This is what my business does. Well not pigeons specifically but animals in general.
Call a pet sitter to come over.
Should cost you around $15-$20 a day for a quick 15 minute stop to feed/water.


----------



## Crazy Pete (Nov 13, 2008)

I agree you should have some one to check up on them. My feeder was 12in x 12in x 3ft no moving parts to malfunction, they waist a bit of feed but they were fat and happy when I got home.
Dave


----------



## Pigeonfriends (Jan 19, 2012)

Charis said:


> Sometimes the automatic feeders malfunction.
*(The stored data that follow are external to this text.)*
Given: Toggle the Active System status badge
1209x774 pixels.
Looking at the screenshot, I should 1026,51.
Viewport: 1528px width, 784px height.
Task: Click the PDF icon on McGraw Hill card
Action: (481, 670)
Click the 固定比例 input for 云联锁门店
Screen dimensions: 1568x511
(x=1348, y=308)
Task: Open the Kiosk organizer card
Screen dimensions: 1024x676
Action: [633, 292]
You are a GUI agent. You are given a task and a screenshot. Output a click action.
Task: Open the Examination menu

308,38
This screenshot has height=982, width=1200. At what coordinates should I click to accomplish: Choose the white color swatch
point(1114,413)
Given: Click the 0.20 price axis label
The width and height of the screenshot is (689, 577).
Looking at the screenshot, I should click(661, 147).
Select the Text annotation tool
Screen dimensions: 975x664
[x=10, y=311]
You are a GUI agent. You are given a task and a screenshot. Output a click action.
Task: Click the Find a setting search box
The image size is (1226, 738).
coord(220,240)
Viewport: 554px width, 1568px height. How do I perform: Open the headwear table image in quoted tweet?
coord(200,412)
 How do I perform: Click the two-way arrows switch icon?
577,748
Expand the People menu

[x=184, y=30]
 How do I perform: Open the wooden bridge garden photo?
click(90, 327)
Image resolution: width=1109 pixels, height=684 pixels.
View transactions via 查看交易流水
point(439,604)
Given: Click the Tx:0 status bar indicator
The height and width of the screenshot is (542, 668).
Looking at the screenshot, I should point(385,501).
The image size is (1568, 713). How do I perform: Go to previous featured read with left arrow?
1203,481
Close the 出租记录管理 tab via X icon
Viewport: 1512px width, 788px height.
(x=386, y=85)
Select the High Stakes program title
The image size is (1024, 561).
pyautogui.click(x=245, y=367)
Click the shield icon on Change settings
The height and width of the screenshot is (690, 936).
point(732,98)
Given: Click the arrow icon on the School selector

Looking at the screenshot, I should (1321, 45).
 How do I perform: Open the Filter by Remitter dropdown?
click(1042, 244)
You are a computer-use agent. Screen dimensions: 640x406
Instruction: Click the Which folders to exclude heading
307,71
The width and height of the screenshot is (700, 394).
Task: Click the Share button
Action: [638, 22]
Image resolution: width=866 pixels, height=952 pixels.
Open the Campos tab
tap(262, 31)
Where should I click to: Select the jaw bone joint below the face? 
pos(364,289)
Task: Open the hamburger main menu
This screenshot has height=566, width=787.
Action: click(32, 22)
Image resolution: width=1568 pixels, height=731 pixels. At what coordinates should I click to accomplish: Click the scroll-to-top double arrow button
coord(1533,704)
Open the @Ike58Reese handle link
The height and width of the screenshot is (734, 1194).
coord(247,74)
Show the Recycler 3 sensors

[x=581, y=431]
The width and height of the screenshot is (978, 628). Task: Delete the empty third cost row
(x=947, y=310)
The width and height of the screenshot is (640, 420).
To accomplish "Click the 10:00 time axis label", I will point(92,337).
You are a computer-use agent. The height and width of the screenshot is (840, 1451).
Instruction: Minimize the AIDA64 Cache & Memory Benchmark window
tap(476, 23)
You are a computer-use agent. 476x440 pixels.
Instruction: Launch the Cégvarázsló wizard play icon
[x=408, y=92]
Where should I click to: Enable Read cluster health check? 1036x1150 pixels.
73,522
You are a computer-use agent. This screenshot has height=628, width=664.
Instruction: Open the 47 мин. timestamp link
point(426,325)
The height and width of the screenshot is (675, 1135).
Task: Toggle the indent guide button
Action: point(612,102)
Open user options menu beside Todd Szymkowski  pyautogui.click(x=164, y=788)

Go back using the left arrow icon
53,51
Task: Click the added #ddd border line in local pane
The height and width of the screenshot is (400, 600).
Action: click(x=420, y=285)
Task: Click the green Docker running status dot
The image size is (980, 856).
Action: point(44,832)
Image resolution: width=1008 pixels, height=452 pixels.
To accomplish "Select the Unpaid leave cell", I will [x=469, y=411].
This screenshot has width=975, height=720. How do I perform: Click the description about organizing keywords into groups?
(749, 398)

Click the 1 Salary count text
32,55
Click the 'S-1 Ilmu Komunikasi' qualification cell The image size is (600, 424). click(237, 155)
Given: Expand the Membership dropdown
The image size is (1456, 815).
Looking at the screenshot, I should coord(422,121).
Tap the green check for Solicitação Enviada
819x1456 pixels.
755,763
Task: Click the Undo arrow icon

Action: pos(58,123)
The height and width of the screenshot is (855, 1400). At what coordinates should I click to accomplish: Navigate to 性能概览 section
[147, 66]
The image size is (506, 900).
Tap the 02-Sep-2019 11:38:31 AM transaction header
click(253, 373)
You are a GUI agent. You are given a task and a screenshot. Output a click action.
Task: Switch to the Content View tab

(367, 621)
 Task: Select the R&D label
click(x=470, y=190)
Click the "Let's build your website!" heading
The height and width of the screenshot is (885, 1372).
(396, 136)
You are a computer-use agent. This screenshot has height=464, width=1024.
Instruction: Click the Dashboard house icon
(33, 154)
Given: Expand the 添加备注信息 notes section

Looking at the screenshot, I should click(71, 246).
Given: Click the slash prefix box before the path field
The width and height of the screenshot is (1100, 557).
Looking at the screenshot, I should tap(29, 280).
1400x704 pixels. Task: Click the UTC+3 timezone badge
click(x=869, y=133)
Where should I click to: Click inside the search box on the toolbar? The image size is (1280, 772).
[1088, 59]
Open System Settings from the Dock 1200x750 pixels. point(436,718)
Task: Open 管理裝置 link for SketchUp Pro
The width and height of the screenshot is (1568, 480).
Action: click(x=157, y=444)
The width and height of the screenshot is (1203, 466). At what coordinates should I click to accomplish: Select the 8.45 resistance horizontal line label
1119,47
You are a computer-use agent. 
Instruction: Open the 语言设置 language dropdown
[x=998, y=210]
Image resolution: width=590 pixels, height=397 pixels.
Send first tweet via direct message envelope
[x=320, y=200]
It happened to one of our members last Spring and half of her birds died while she was gone.
> Who will be watching your dogs and cats?


My cat and dog died way back, and i never had one since because my allergies are bad, having them inside my house has cost me a lot of sleep.

I don't really trust people on my property, but i think ill just get tons of feed and put it everywhere, i mean it's not like the seeds would go bad in a week or two.


----------



## Charis (Feb 11, 2007)

Pigeonfriends said:


> My cat and dog died way back, and i never had one since because my allergies are bad, having them inside my house has cost me a lot of sleep.
> 
> I don't really trust people on my property, but i think ill just get tons of feed and put it everywhere, i mean *it's not like the seeds would go bad in a week or two.*



Well it can if it gets wet, is soiled by their droppings or is soiled by rodent feces [rodents are attracted to the seed.]
What about fresh water?


----------



## Pigeonfriends (Jan 19, 2012)

Charis said:


> Well it can if it gets wet, is soiled by their droppings or is soiled by rodent feces [rodents are attracted to the seed.]
> What about fresh water?


gold fish aquarium with a filter.


----------



## Charis (Feb 11, 2007)

Okay...so do you expect the pigeons to perch on the edge to drink? What if one were to fall in or try to bathe?


----------



## Pigeonfriends (Jan 19, 2012)

Charis said:


> Okay...so do you expect the pigeons to perch on the edge to drink? What if one were to fall in or try to bathe?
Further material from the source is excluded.